Pay down high-interest debts such as credit cards and personal loans to lift the amount banks may lend.
Tip from Mortgage Managers: “Treat your savings for the deposit like a non-negotiable bill you pay yourself each month, and aim to save the amount that your mortgage repayments would be (less existing rent) to show that you can afford the future mortgage.”
2. Understand What You Can Borrow
Banks look at your income, expenses, debts, and debt-to-income (DTI) ratio. A broker or adviser such as Mortgage Managers can:
Estimate your borrowing range
Explain how different lenders view your situation
Help you compare fixed and floating rate options
Knowing your limit upfront keeps your search focused and avoids disappointment.
3. Pre-approval means a lender has checked your finances and is willing to lend up to a set amount, subject to conditions — including a serviceability assessment that confirms you can meet repayments at a stress-tested rate.
Pre-approval means a lender has checked your finances and is willing to lend up to a set amount, subject to conditions. In a soft market, pre-approved first-home buyers increase market share because they can move quickly on good properties while still negotiating firmly on price.
4. Be Flexible On Location And Property Type
Many Kiwis enter the market by:
Buying smaller homes or units
Choosing fringe suburbs or regional centres
Considering new builds that may qualify for grants
Flexibility on your first purchase can be a stepping stone that builds equity for your next move.
What This Shift Means For Kiwi First-Home Buyers

When you hear that first-home buyers increase market share in a soft market, it signals that other buyer groups are stepping back and space is opening up for you.
Prices are stable, competition is thinner, and advisers like Mortgage Managers are seeing more first-home clients succeed with well-planned applications.
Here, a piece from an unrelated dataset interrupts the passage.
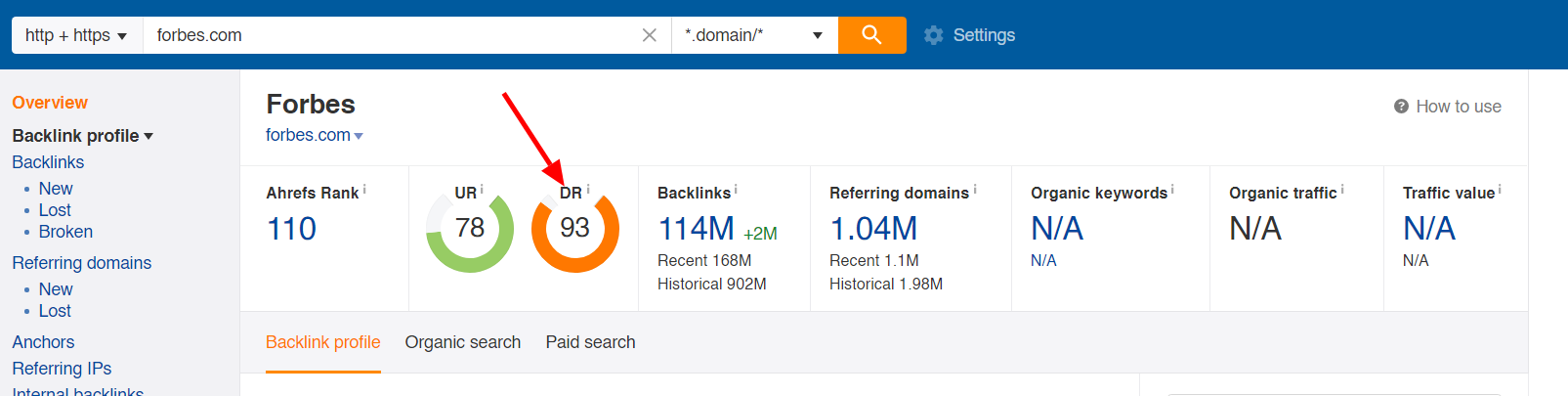Switch to the Organic search tab
This screenshot has width=1568, height=396.
pos(462,342)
As one Mortgage Managers adviser puts it:
“This is the first extended time in years we have seen first-home buyers able to take a breath, get organised, and still find plenty of options to buy at reasonable prices.”
If you are prepared, patient, and clear on your numbers this phase of the market can work in your favour. Homeownership may still feel challenging, but it is far from out of reach. For many New Zealanders, now is one of the more balanced times to turn saving and planning into a set of keys.